*** Opening PROVIDED DATA ***
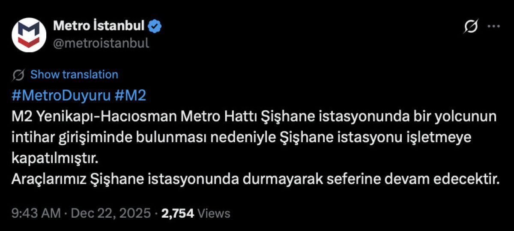Click the tweet line starting with M2 Yenikapı-Hacıosman
This screenshot has height=231, width=514.
click(x=253, y=116)
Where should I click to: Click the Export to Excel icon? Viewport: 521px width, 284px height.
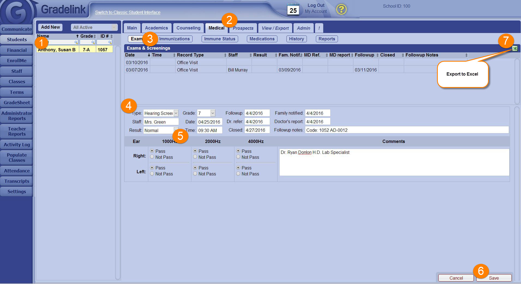(514, 49)
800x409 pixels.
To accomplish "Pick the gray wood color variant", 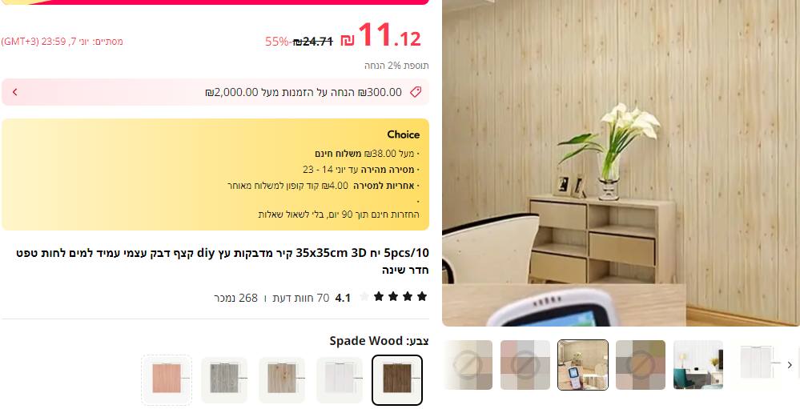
*** Closing PROVIDED DATA ***
TASK
All lines from the one holding "800x409 pixels." to the end of the listing above need to be duplicated exactly. None of the pictures should be included.

WRITTEN ANSWER
800x409 pixels.
To accomplish "Pick the gray wood color variant", 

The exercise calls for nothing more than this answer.